Selected text:
A well known financial services corporation recommended a company that charges 1%, which would be about $20K. But 20 years ago I invested with a large investment firm and they lost half my money investing in companies that went bankrupt, so I still hesitate to turn my money over to a new one. I could also sell everything and put my money in a Treasury money market fund that currently pays 4.5%. What are my options? (Looking for a new financial adviser too? This tool can match you to an advisor who may meet your needs.)

Answer: First off, congratulations on reaching retirement, and don’t beat yourself up too much about the recent stock losses. Indeed, it was difficult to find good returns in 2022 given the increase in interest rates and inflation. And while you don’t need a financial adviser — though you might find one very helpful — you do need a plan that is more comprehensive than putting all your money in a Treasury money market fund, pros say.

Have an issue with your financial adviser or looking for a new one? Email picks@marketwatch.com.

Your desire to invest in Treasuries due to their guaranteed interest payments is understandable, but that guaranteed return may lose ground to inflation. If you are wondering whether a 4.5% money market yield is sufficient, you’ll need to create a financial plan that maps out your lifestyle spending needs along with inflation to see if that makes sense.

“If you determine from that financial plan that to make your money last throughout retirement you need a slightly higher-than-average return than the money market, then consider a balanced portfolio using a mix of index fund ETFs along with the money market to give you the best short at achieving the desired return over time,” says certified financial planner James Faniel of The Advisory Firm.

Looking for a new financial adviser?
This tool can match you to an advisor who may meet your needs.

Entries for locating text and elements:
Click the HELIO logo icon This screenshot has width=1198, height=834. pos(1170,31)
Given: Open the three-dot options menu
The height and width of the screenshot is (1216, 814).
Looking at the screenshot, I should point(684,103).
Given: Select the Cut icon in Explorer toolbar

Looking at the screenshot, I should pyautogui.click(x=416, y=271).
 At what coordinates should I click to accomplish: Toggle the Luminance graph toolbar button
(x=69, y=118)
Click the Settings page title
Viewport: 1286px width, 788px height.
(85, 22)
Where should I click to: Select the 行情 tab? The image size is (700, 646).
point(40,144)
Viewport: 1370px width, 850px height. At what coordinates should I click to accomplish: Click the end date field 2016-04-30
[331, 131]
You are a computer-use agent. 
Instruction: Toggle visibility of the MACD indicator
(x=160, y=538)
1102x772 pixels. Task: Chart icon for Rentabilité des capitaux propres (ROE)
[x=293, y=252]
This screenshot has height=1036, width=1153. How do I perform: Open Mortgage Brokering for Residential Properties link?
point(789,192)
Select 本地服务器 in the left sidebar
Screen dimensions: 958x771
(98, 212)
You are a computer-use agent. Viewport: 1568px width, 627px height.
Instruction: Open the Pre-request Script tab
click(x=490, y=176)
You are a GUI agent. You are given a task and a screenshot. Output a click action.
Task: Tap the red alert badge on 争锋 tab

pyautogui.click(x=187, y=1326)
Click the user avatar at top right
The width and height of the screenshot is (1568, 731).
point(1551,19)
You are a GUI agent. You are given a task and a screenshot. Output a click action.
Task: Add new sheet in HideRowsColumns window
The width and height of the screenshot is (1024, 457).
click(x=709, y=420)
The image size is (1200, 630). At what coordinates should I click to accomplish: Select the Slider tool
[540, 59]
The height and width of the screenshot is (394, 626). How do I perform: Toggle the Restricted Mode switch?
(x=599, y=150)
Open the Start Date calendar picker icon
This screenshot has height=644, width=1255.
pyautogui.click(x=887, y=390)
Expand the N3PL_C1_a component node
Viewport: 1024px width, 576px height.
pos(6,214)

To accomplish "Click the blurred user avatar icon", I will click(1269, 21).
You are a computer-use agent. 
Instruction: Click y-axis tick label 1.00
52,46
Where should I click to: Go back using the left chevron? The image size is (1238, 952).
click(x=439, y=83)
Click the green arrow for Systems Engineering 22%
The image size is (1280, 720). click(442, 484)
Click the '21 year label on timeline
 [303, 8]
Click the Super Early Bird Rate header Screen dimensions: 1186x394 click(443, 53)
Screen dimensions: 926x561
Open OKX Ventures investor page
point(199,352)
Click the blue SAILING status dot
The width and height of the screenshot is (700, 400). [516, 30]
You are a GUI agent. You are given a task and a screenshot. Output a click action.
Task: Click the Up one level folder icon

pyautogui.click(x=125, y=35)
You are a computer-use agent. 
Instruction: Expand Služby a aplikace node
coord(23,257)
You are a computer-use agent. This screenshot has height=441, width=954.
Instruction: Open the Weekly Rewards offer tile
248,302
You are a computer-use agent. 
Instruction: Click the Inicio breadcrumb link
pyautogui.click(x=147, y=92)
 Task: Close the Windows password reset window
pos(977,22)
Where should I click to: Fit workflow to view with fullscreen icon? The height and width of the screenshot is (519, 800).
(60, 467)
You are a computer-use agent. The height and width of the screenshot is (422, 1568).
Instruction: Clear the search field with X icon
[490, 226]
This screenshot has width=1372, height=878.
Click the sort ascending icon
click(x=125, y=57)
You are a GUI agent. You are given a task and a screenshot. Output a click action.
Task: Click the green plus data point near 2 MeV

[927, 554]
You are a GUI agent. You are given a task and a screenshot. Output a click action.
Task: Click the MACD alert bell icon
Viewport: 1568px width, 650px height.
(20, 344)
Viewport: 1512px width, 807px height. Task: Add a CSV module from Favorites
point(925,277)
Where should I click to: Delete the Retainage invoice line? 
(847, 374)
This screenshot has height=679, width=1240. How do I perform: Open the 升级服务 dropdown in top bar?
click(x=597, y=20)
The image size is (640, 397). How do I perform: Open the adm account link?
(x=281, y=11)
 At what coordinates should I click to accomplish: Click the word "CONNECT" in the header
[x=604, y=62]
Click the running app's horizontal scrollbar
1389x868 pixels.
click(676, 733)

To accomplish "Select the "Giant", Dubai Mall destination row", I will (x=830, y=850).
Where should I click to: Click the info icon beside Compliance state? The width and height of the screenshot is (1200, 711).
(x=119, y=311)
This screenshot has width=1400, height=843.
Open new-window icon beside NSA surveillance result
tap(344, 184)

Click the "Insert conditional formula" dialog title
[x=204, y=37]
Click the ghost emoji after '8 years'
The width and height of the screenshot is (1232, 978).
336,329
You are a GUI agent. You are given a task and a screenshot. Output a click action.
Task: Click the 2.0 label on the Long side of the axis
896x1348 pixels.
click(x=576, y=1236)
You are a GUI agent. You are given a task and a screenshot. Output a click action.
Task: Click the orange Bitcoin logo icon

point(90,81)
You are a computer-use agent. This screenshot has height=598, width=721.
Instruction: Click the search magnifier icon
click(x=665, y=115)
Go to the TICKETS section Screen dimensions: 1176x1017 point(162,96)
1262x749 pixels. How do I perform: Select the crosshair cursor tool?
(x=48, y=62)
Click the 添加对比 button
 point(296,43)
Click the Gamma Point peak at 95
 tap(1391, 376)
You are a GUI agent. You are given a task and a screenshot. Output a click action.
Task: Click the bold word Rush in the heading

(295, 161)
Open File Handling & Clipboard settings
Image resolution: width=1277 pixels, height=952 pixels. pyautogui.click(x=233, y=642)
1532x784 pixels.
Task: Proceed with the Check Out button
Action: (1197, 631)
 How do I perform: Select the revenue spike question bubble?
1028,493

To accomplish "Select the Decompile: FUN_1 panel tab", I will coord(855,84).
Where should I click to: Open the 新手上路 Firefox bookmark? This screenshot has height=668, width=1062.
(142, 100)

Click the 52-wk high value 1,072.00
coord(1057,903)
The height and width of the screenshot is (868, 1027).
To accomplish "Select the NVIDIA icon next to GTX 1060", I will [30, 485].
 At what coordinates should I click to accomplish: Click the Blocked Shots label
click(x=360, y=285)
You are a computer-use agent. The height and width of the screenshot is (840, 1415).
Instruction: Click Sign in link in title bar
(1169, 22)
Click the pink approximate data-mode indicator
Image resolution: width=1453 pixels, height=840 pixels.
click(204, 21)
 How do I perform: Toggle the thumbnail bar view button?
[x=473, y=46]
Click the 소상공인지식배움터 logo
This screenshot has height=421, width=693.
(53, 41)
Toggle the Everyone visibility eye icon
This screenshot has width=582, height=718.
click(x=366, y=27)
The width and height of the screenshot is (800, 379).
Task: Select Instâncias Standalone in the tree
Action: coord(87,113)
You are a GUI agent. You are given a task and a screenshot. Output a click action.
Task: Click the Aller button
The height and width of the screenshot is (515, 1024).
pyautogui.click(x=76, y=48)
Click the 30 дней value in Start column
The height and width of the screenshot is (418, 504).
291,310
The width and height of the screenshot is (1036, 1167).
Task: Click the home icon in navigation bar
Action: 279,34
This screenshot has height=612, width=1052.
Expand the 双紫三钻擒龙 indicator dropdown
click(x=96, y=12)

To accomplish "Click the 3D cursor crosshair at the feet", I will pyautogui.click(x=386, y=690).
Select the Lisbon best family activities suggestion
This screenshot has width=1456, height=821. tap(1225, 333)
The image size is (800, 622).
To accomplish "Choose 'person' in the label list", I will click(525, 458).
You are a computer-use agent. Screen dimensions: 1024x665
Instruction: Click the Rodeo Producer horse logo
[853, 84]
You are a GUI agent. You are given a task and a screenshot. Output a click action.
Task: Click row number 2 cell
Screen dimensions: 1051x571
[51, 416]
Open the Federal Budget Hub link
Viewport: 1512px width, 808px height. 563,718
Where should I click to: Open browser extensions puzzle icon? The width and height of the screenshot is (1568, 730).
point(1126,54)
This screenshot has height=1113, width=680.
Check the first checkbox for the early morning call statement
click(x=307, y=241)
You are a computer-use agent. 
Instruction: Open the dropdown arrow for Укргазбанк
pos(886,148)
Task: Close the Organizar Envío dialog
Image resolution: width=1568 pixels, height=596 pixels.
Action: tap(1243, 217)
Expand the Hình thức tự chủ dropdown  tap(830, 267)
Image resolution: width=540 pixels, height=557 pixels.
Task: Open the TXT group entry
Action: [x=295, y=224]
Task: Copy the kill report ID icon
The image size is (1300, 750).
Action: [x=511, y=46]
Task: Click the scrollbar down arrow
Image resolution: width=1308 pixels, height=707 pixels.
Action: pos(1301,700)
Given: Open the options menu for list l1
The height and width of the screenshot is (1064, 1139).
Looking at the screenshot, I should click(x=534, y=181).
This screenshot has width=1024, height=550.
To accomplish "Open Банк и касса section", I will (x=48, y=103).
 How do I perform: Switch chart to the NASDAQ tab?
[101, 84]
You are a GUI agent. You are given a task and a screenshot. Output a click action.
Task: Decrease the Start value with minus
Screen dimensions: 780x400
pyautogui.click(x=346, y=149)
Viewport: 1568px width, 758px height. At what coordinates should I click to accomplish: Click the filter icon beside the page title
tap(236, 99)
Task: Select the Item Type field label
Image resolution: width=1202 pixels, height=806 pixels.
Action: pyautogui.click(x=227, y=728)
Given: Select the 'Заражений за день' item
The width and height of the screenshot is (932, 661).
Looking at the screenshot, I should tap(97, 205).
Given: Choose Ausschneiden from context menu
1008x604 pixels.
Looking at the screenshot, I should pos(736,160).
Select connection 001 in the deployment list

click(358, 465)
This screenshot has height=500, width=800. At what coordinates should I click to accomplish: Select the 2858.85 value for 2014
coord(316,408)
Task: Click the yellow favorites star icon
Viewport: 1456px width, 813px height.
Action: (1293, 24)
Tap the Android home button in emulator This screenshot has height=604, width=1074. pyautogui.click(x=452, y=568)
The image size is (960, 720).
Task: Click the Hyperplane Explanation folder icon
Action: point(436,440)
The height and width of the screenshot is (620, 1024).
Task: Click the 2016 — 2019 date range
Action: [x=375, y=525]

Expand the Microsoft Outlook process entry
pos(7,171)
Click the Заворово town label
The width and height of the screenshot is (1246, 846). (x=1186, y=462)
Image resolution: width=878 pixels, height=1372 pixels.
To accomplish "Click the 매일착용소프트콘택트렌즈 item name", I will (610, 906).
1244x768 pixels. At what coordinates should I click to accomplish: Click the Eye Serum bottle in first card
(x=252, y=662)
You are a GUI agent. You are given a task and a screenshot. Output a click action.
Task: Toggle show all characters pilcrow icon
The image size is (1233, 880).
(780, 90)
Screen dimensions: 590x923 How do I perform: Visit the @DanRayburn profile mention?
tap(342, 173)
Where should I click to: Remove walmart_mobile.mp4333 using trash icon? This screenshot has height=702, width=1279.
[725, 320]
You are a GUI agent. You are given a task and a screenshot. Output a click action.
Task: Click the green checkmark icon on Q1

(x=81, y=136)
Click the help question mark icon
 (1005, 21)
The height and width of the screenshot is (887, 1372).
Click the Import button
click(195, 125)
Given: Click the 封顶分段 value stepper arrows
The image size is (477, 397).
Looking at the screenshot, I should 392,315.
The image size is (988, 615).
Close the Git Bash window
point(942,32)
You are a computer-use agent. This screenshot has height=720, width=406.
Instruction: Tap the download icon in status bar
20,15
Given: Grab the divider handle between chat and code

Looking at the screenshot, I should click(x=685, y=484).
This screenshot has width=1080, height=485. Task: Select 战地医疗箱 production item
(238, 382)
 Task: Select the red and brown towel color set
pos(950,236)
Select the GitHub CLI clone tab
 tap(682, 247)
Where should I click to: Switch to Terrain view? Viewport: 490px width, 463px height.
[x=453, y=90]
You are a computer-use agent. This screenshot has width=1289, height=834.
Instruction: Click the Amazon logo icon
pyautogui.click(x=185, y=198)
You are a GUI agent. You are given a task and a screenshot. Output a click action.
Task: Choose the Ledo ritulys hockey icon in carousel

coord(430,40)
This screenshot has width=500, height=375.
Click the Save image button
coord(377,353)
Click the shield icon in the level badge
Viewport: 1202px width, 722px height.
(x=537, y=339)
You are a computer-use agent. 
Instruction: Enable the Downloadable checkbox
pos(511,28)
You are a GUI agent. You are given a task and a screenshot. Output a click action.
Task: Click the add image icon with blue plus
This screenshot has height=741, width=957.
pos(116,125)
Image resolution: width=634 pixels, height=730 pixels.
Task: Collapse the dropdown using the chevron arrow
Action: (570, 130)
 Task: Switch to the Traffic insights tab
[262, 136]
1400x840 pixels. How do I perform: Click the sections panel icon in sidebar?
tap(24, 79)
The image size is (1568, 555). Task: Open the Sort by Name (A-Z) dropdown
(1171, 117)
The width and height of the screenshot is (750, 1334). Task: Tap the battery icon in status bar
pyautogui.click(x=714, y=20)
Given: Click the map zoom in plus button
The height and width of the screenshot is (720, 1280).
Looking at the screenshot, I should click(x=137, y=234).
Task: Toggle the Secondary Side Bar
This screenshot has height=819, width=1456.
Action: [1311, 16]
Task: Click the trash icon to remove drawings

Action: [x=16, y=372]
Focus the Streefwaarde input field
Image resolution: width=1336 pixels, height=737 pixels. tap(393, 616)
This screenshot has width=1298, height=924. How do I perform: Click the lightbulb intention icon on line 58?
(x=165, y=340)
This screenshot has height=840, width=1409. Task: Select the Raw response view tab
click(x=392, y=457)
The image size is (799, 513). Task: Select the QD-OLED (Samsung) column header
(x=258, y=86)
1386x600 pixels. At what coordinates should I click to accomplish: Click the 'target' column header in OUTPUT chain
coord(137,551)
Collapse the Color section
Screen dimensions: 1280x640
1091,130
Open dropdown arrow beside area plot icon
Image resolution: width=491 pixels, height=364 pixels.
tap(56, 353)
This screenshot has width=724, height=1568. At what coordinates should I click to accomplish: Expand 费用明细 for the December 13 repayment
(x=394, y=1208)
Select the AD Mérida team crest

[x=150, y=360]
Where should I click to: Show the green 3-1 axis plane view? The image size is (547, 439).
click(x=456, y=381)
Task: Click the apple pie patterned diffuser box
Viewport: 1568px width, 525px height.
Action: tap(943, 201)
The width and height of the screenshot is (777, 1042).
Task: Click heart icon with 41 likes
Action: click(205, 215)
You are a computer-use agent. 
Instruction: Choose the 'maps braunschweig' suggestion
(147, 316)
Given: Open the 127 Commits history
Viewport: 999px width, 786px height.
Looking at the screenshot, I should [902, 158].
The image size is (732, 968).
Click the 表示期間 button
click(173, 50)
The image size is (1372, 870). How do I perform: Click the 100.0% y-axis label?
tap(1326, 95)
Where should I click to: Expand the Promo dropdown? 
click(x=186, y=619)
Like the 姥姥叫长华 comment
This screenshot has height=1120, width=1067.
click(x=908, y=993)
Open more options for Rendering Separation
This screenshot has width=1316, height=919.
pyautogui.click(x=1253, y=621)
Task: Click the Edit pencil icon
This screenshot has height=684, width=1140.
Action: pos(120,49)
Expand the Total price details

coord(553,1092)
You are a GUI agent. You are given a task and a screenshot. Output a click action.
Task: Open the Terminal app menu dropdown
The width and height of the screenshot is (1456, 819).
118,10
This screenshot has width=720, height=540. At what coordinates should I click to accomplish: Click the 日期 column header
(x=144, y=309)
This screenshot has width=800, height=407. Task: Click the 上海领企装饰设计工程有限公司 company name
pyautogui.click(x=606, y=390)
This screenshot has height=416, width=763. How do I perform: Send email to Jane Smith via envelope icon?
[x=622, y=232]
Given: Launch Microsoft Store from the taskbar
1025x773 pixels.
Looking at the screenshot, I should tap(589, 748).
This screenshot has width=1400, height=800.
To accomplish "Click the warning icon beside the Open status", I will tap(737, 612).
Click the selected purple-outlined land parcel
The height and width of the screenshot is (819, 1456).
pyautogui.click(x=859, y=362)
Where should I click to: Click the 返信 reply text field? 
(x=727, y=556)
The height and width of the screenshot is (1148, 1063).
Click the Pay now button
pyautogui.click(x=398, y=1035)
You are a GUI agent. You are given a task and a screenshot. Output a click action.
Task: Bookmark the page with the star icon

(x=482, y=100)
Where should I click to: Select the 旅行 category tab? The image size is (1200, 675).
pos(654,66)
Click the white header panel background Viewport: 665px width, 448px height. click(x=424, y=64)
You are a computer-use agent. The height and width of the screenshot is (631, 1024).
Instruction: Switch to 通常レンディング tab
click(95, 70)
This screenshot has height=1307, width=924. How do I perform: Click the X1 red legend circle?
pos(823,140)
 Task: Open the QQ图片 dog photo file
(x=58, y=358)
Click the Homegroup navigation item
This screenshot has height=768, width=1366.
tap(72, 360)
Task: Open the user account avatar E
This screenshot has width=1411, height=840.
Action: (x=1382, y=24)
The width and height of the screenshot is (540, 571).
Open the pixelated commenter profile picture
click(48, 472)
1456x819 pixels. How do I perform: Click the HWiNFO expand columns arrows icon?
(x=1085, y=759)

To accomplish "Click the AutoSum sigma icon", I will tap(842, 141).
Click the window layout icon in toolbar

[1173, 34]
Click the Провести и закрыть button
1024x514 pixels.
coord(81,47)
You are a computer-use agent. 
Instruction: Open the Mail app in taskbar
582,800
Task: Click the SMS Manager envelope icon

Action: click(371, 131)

Problem:
Rewrite the retirement-investing text between "A well known" and "meet your needs.)", inclusive, substituting "insolvent" for "bankrupt".

Solution for this task:
A well known financial services corporation recommended a company that charges 1%, which would be about $20K. But 20 years ago I invested with a large investment firm and they lost half my money investing in companies that went insolvent, so I still hesitate to turn my money over to a new one. I could also sell everything and put my money in a Treasury money market fund that currently pays 4.5%. What are my options? (Looking for a new financial adviser too? This tool can match you to an advisor who may meet your needs.)